Jettenbach – Archivar und stellvertretender Vorsitzender des Heimat- und Kulturkreises Jettenbach, Andreas Schreiner, war bestens vorbereitet. Im Rahmen der Jahresversammlung des Vereins hatte er einen bebilderten Vortrag zum Thema Geschäftswelt in Jettenbach aufbereitet. Zu den jeweiligen Fotos und Lageplänen entfachte sich ein reger Informationsaustausch.

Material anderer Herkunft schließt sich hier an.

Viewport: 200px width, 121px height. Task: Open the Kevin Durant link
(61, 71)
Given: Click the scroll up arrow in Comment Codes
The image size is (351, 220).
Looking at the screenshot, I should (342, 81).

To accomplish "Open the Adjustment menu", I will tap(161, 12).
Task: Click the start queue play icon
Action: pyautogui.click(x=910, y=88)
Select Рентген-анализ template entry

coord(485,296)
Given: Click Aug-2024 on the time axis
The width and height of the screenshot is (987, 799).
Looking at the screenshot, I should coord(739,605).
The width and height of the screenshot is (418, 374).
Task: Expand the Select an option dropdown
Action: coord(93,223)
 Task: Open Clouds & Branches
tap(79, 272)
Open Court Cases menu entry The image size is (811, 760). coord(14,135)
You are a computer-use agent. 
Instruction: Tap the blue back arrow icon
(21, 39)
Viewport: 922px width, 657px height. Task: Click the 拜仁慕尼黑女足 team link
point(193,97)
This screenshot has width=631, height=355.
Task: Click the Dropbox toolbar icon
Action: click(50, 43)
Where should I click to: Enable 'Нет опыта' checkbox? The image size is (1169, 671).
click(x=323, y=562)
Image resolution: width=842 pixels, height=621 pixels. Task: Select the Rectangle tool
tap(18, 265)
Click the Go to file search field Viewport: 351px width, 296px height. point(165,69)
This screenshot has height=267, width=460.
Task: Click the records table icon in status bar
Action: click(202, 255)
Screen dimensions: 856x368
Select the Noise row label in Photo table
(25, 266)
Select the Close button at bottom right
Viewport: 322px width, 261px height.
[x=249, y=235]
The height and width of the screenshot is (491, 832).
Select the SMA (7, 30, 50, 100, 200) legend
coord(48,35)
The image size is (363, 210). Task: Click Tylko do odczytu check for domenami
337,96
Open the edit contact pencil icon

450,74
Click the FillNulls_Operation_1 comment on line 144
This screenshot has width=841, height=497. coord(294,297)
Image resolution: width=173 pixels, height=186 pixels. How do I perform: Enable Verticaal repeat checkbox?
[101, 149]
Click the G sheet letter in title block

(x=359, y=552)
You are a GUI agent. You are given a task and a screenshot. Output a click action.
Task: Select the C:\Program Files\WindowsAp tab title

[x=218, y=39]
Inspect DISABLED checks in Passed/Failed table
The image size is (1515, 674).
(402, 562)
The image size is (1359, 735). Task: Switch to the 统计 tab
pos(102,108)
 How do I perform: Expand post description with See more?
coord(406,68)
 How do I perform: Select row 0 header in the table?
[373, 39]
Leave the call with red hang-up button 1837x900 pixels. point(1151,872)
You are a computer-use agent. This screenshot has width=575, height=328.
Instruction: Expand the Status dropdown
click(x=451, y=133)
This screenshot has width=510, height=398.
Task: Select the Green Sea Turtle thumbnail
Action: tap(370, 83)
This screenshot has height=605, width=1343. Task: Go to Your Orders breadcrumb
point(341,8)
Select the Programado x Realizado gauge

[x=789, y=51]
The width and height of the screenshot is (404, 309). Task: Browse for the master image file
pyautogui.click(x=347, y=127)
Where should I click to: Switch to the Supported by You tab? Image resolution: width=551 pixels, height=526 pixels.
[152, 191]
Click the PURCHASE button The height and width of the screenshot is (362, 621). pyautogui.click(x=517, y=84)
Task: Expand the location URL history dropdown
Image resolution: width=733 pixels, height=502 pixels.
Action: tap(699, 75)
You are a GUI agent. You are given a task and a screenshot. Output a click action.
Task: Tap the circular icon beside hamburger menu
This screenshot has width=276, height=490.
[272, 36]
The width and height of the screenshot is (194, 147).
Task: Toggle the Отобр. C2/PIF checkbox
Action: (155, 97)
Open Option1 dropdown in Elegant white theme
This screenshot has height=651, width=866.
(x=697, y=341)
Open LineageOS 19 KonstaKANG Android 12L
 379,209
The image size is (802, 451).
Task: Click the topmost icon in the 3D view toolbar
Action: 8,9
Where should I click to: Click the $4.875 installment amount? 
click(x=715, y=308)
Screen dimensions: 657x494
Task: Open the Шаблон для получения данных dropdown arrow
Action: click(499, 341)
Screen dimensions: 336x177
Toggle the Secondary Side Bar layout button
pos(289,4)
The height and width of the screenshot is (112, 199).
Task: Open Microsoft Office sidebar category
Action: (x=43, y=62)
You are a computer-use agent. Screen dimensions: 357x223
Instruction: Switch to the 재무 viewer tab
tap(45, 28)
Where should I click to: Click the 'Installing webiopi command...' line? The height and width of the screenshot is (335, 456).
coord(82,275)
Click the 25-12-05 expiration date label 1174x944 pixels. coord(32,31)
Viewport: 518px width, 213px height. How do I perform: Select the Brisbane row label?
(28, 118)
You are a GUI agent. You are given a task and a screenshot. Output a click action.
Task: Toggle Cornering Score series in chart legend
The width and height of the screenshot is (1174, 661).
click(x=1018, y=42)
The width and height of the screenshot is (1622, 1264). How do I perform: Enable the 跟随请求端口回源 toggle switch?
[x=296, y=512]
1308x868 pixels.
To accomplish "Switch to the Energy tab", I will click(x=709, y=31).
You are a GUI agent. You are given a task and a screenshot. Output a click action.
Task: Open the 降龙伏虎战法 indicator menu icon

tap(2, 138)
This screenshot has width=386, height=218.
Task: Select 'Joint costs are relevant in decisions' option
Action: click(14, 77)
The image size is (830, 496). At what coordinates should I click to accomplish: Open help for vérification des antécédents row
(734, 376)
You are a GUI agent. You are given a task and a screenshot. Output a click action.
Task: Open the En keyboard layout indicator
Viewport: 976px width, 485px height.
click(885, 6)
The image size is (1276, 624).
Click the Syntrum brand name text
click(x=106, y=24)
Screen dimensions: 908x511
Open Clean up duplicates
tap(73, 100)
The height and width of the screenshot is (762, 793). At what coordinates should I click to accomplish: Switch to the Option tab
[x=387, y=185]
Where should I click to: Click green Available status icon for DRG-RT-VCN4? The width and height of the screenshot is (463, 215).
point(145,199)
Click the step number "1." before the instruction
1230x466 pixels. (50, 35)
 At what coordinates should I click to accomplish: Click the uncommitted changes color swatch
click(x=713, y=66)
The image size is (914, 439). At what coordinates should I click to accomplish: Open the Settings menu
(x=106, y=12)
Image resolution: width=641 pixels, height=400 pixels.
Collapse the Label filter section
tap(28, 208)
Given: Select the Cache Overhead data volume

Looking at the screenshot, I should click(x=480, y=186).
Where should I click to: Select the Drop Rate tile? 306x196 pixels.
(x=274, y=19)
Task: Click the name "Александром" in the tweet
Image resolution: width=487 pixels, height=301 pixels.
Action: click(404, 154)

Gemeindearchivar stellt Geschäftswelt vor
Mit fünf Kramereien konnte Jettenbach am Fuße der Toerringanhöhe früher aufzuwarten; zwei davon im Ortsteil Grafengars. Nur wenige „Alteingesessene“ können von eigenen Erinnerungen berichten. Von der „Frillnann“, alias Anna Balghuber, sie hatte ein Lebensmittelgeschäft mit zuckersüßen Schleckereien, erzählte Peter Heindl. Ja, auch seine eigene Familie hatte einen Kramerladen, aber eben keinen Süßkram in Kegelform mit einer Figur am Stiel.
Gemeindearchivar Andreas Schreiner ist ebenfalls familiär vorbelastet. Von Josef Eitel berichtete er mit etwas Stolz. Die Großmutter musste sogar heiraten, um das Erbe des Ladengeschäftes antreten zu können. So sah es das Gesetz und auch das Testament vor. Ob Bäckerei Marschmann, Metzgerei Engelhart oder Molkerei Hösl sowie die Mehlmühle vom „Hofmuiner“, der Familie Maier; Jettenbach war ein lebendiges Dorf. Übrigens ließe sich diese Liste erheblich erweitern.
Alle Geschäfte sind aber mittlerweile verschwunden. Das letzte Ladengeschäft schloss seine Pforten im Jahr 2022. 20 Jahre nach der Eröffnung des Friseurgeschäftes ging im Meisterbetrieb für immer das Licht aus. Aus dem einstigen Handwerkerdorf ist eine ruhige Schlafstätte geworden.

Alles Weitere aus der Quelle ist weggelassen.